Doctors Orders
Doctor’s Orders
A veteran of war and vascular surgery offers advice on health reform
A weary American soldier rests on one knee in a dusty foreign desert. The young man’s massive backpack is overflowing with equipment and there are pouches strapped to his belt, tools attached to his boots, and gear affixed to his helmet.
U.S. Air Force Capt. Mario Ramirez, left, and Capt. Suzanne Morris confirm a patient’s identity and prepare to administer a blood transfusion during a medical evacuation flight out of Bagram Airfield, Afghanistan. Image: DoD photo/Senior Airman Chris Willis, U.S. Air Force.
“He’s straining under the load that the country has asked him to carry,” said Jonathan Woodson, Assistant Secretary of Defense for Health Affairs, describing a photograph he shared at the Harvard Medical School Office of Diversity and Community Inclusion’s 2013-2014 Leadership Forum on Oct. 28.
After more than 12 unbroken years of combat operations, the longest sustained period of war in American history, the American soldier has a right to be weary, Woodson said, explaining that his own job in the U.S. Defense Department has been to oversee the health care provided to the nation’s military personnel.
“That’s who we serve,” Woodson said.
Woodson’s presentation focused on the relationship between the U.S. armed forces and civil society, the contributions made by both academic and military practitioners that have benefited both groups, and the shared responsibility that military and civilian physicians and researchers have serving both soldiers and citizens.
Woodson, who trained as a vascular surgeon at Massachusetts General Hospital, was deployed as a medical officer in Saudi Arabia, Kosovo and Iraq. He also served as associate dean for diversity and multicultural affairs and professor of surgery at the Boston University School of Medicine while acting as senior attending vascular surgeon at Boston Medical Center. Woodson drew on his experience and insights from both of those worlds, outlining the opportunities and challenges that both worlds share.
In his current posting, Woodson said, he is responsible for the nation’s military health enterprise, which includes force readiness, biomedical research, and the health insurance system for families of military personnel. The annual budget for this work is $53 billion.
Historically, Woodson said, military medicine has made significant contributions to the advancement of treatments for traumatic injury, shock and sepsis, and to the technology of surgery and medical evacuation.
Today, he said, the integrated defense health agency—with innovative, shared electronic medical records, patient-centered medical records, and comprehensive health education and population medicine approaches that are aimed at increasing individual engagement and participation in the production of their own health—also offers important insights into how the U.S. can improve health care for all its citizens.

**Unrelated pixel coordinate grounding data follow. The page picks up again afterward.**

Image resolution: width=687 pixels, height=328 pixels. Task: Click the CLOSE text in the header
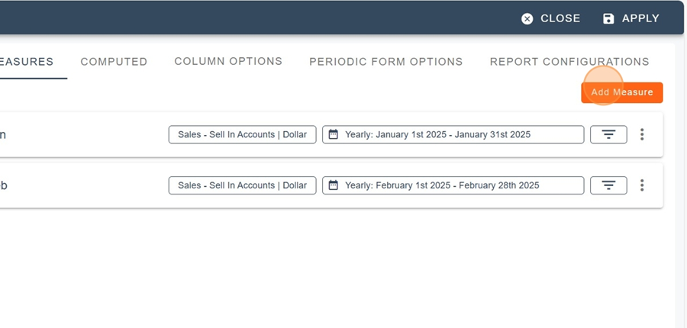(560, 18)
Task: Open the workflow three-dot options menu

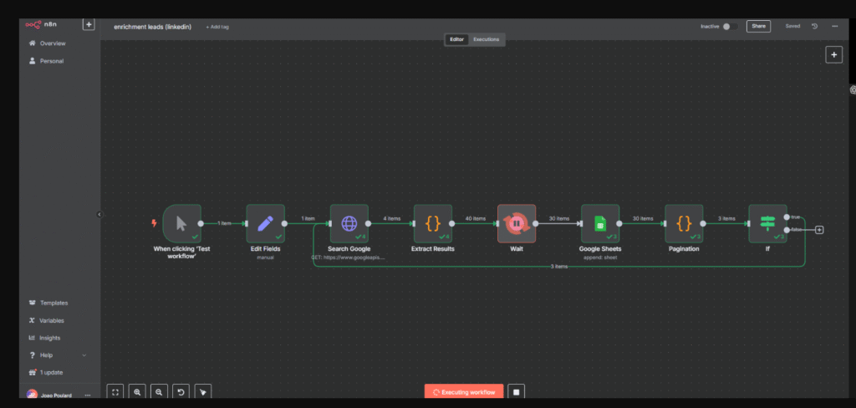Action: coord(834,27)
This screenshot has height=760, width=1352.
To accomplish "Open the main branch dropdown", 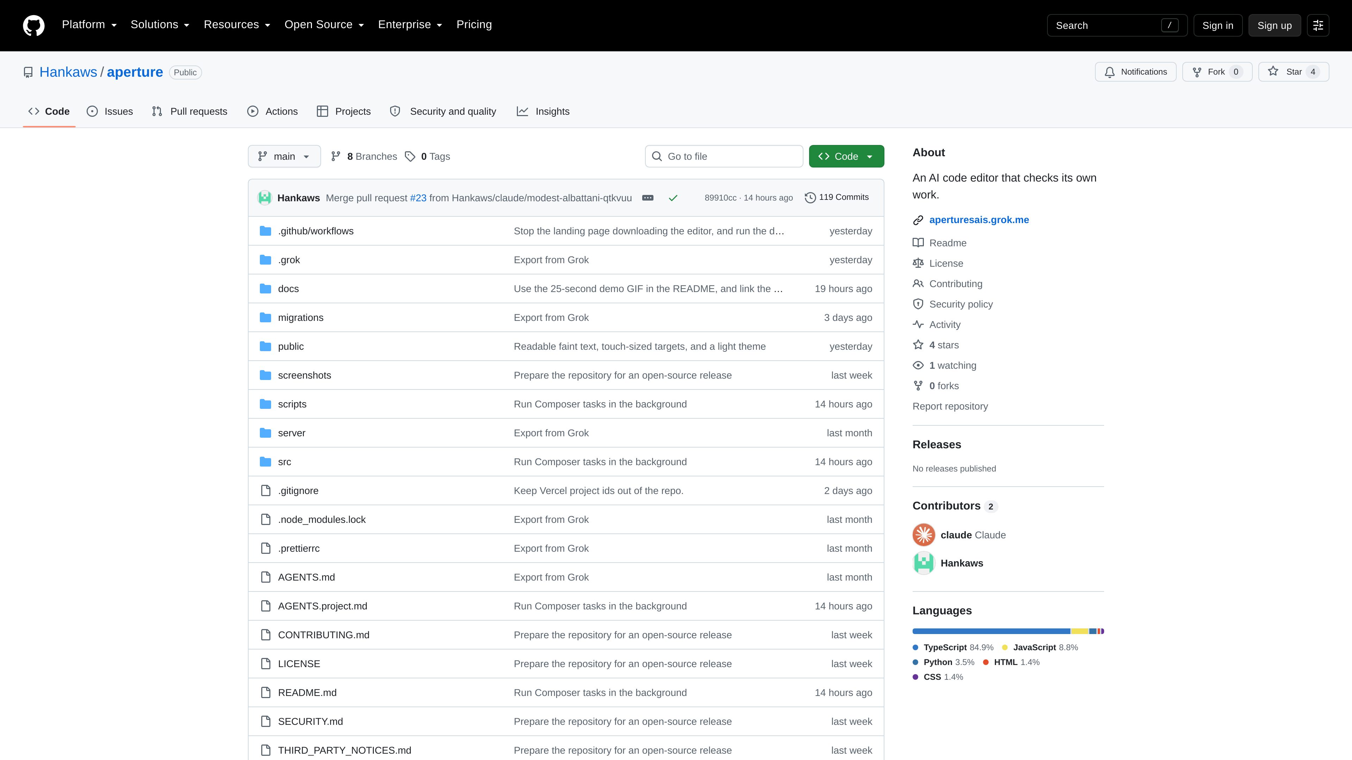I will (x=284, y=156).
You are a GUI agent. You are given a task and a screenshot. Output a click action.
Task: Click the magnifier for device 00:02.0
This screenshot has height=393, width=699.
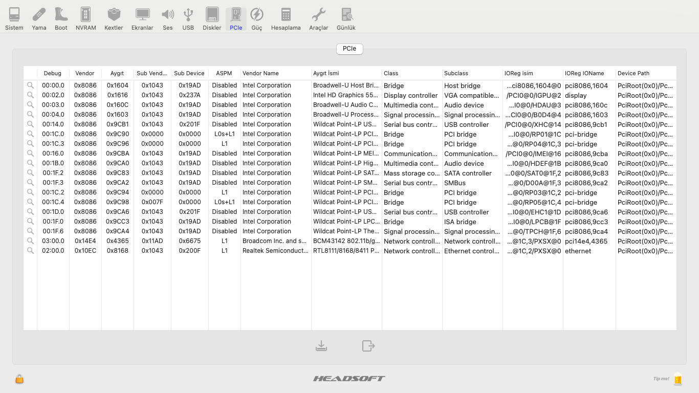point(30,95)

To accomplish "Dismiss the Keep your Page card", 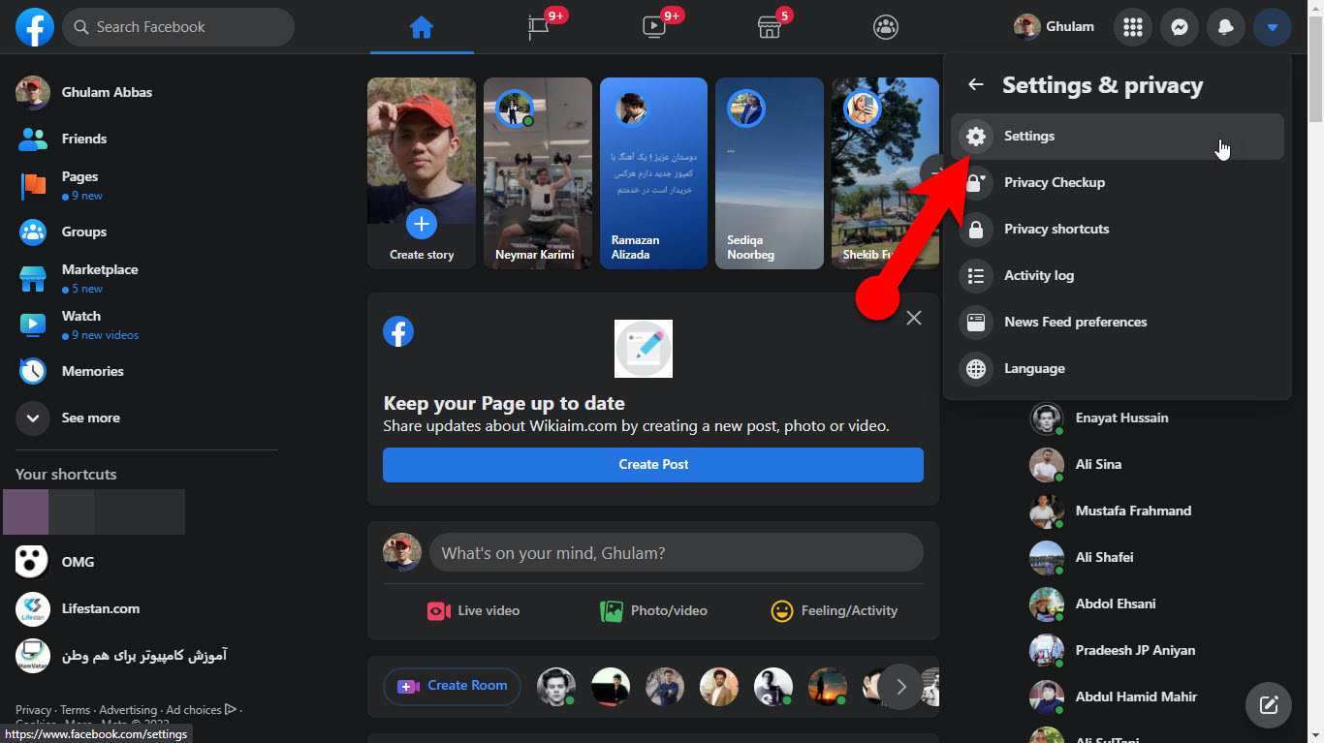I will [913, 318].
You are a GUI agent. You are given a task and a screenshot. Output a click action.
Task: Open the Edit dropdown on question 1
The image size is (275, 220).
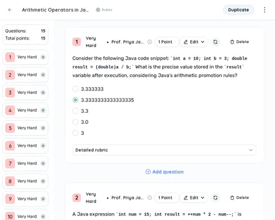coord(194,42)
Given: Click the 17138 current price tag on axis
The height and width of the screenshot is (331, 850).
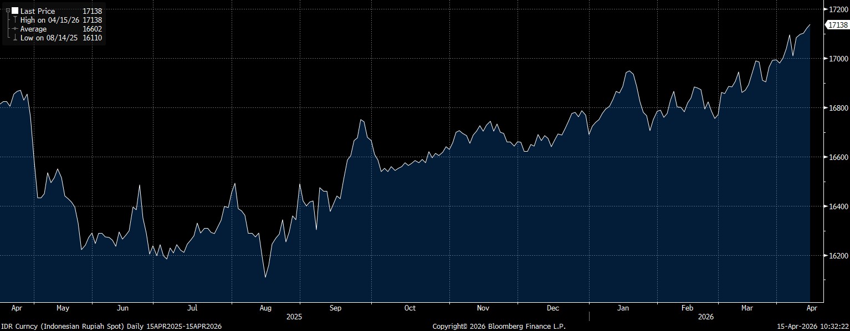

For example, Woodson noted that the U.S. employs standards-based educational methods to train front-line military medics who sometimes have only high school educations. These medics go on to perform complex, life-saving battlefield medical procedures and, he said, the same training methods could be used to prepare a new corps of civilian medics to provide similar crucial primary care services in civilian communities.
As the nation develops new systems to meet the military and domestic health care needs of the future, Woodson said, it needs to develop an integrated system that effectively takes information, generates usable knowledge and then creates wisdom within the U.S. health care system.
“Wisdom is when we have everybody operating from an evidence-based strategy to the highest standards,” Woodson said.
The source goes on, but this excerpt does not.